טכניון מכון טכנולוגי לישראל
הטכניון מכון טכנולוגי לישראל - בית הספר ללימודי מוסמכים  
Ph.D Thesis
Ph.D StudentManal Gabour
SubjectSome Methods for Solving Convex Feasibility and
Optimization Problems
DepartmentDepartment of Applied Mathematics
Supervisor Professor Emeritus Reich Simeon


Abstract

 The Convex Feasibility Problem is the problem of finding a point in the intersection of a family of closed convex sets in a Banach space. This problem is of broad interdisciplinary interest in many areas of applied mathematics and engineering. In mathematical programming it is usually stated as the problem of finding a solution to a system of nonlinear inequalities. It also arises in set theoretic design, estimation problems, transportation, antenna array design, communications, topography, digital filter design and image recovery problems. The methods we use for dealing with the convex feasibility problem involve the iterations of nonexpansive mappings, namely the Parallel Iteration Method, The Random Product Method and the Product Space Method. It turns out that in many of the applied problems mentioned above, inconsistencies may arise as a result of noisy measurements or inaccurate constraints. The problem of finding common fixed points of nonexpansive retractions defined on a Banach space onto closed convex subsets of it is considered, and in the case where all the given sets are bounded, we obtain a result on the existence of fixed points. We  also have a weak convergence result, to fixed points, of the parallel algorithm iterations. In the case where only one of the sets is bounded, we show that the iterations of the parallel algorithm are bounded. By imposing some conditions on the space, we obtain an existence result for fixed points. These results are also applicable to the inconsistent case mentioned above.

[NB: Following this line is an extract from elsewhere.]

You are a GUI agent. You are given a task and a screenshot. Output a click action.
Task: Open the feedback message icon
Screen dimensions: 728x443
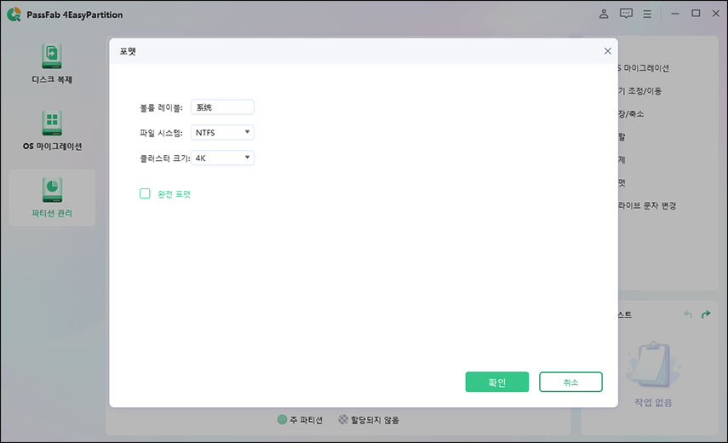pos(626,14)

A generalized stochastic convex feasibility problem is also considered. This is the problem of finding almost common fixed points of measurable families of nonexpansive mappings . A generic approach is used to study the convergence of iterates and of infinite products. Instead of considering a certain convergence property for powers of a single operator or for a single sequence of operators, an investigation is made regarding a space of all such operators or sequences equipped with some natural complete metric and it is shown that this property holds for most of these sequences. More precisely, it is shown that in appropriate spaces of operators or sequences of operators there exists a subset which is a countable intersection of open everywhere dense sets such that for each operator or sequence belonging to this subset, the corresponding sequence of powers or infinite product converges. Generic strong convergence results are established. One important point in these strong convergence results is that they are also applicable to the inconsistent case, where there are no common fixed points.


The generic approach is also applied to a different problem. The concept of normality is introduced for (sequences of) self-mappings of a nonempty, bounded, closed and convex subset of a Banach space. These self-mappings share a common convex uniformly continuous Lyapunov function. A complete metric space of sequences of such self-mappings is defined and it is shown that a generic element taken from this space is normal. This result is important because for such an element, the sequence of values of the Lyapunov function along any trajectory of it, tends to the infimum of the function. From the point of view of the theory of dynamical systems, each element of our metric space describes a nonstationary dynamical system with a Lyapunov function. Also, some optimization procedures in Banach spaces can be represented by elements of that metric space.